The mental toll of serving is now at least an open topic, he said.
“If you go to any installation, folks will be talking about mental health,” Castro said. “Before it wasn’t mentioned. It was taboo.”
Still, he said, mental health retains a certain stigma.
“Why isn‘t it integrated with primary care?” Castro said. “We still have a lot of work to do. But you don’t change a culture overnight.”
Col. Michael A. Sapp, the current garrison commander and the sixth since the project began, is among those involved in taking the resiliency center from idea to reality.
He said he hopes the center will become a gathering place not just for those who work at the installation, but the surrounding community, where many of them live.
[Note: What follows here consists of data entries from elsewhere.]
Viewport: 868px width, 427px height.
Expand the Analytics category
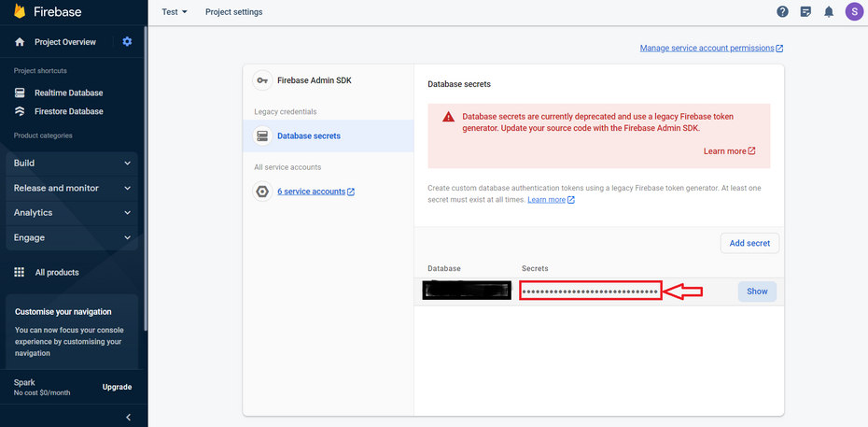click(73, 213)
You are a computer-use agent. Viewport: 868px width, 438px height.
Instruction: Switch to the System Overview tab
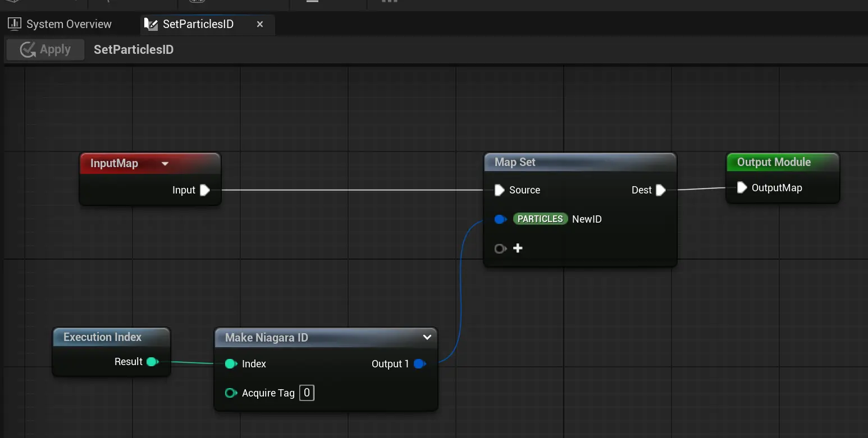(61, 24)
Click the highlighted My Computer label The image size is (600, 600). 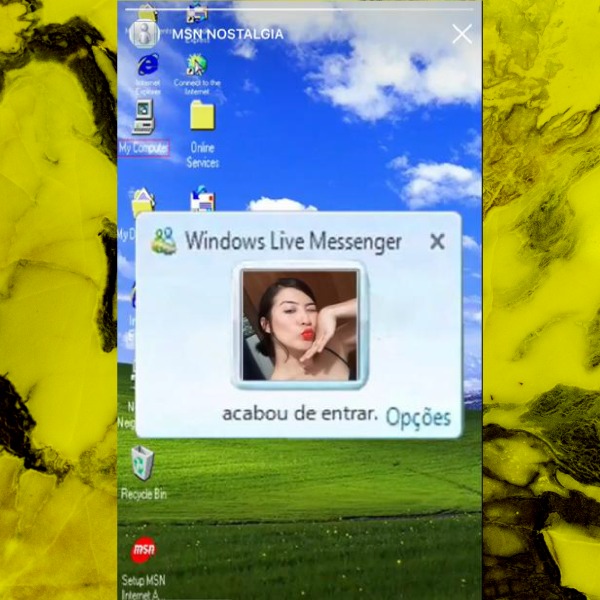(x=143, y=148)
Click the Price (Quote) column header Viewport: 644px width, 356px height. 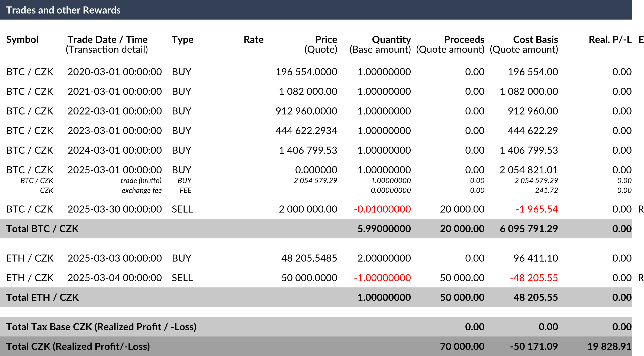point(321,44)
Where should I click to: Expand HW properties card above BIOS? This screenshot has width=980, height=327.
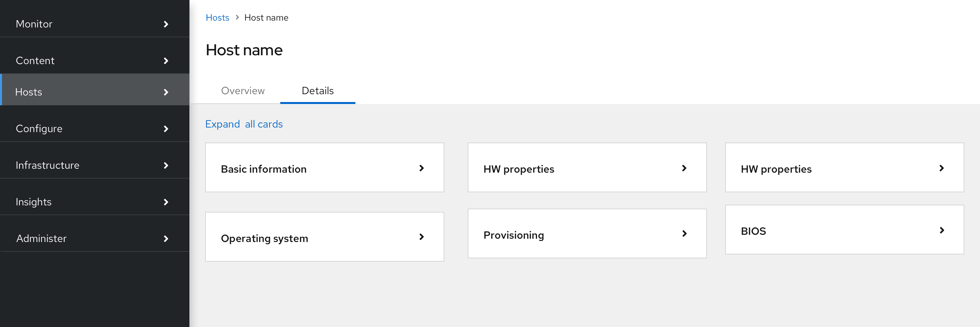942,168
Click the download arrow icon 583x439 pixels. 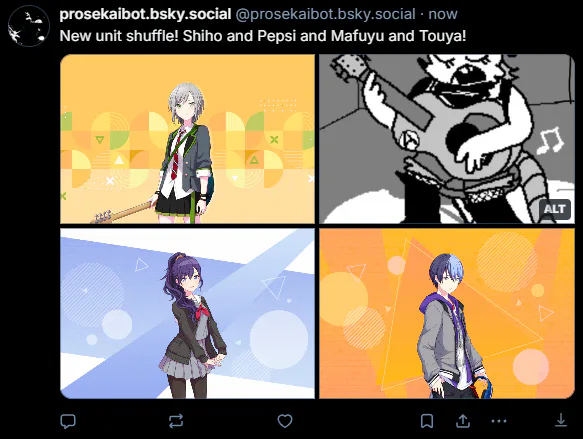click(561, 420)
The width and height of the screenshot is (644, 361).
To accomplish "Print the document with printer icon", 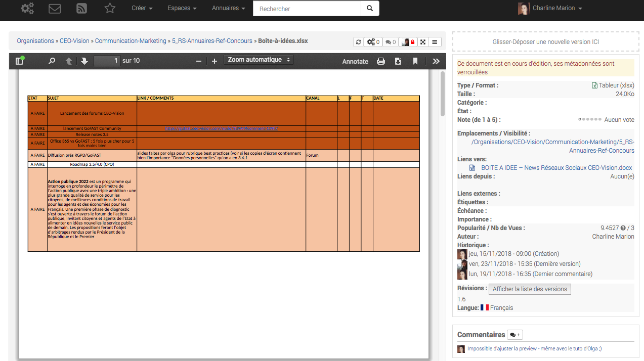I will [381, 61].
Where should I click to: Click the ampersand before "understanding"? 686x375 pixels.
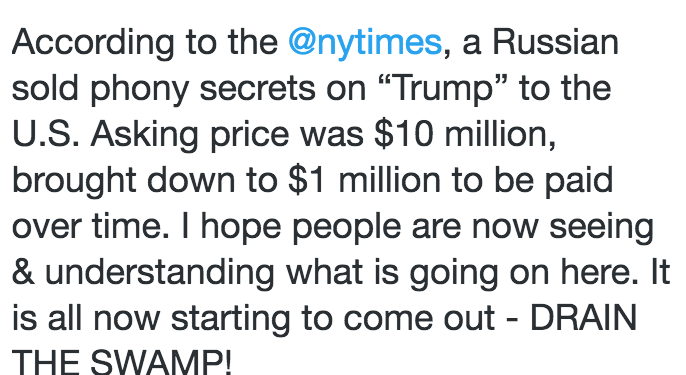coord(23,272)
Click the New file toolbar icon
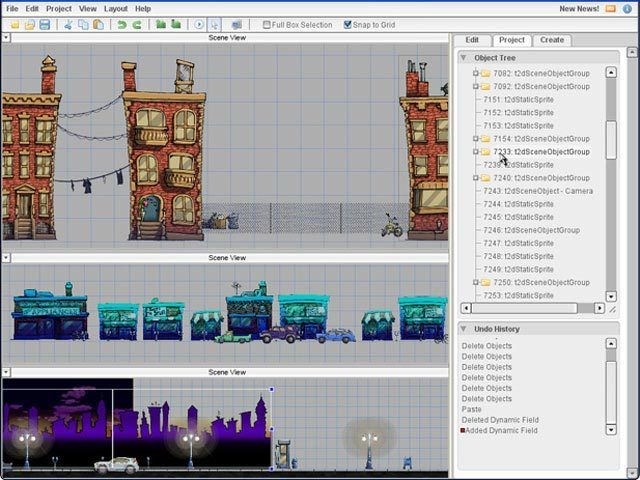Image resolution: width=640 pixels, height=480 pixels. pyautogui.click(x=12, y=24)
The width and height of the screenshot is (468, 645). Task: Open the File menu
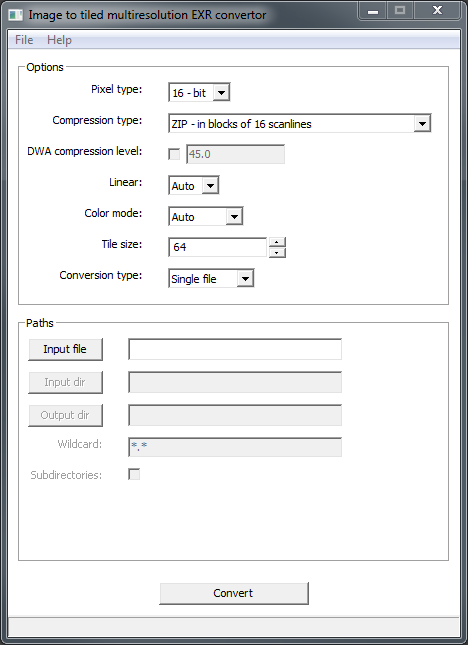(24, 40)
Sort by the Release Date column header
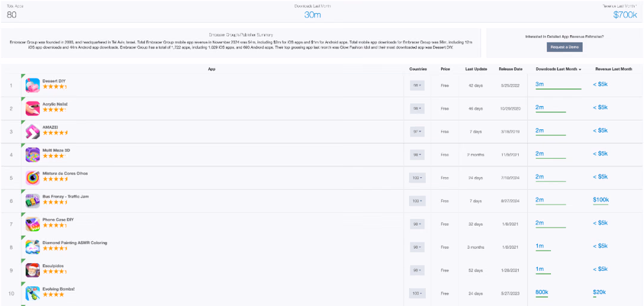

This summer, Sapp took command of Fort Meade, which as a longtime intelligence officer he considers “the mother ship.” After 23 years in the Army, he realized he was enrolling his oldest child in her 11th school.
“Every one of these moves has some kind of new stressor,” he said.
Sapp wants to spread the word that there’s a place to start finding help for any of a range of struggles. There’s almost too much information out there, he said, and the center can help sort through and find that “needle in the haystack.”
Communication will be key, he said.
“A year from now, if I find any person, a family member, a sailor, a Space Force guardian, a retiree, someone I see at the dining facility for Thanksgiving,” Sapp said, “and I ask, ‘Have you heard about Kuhn Hall?’ If they say ‘No,’ I didn’t do my job.”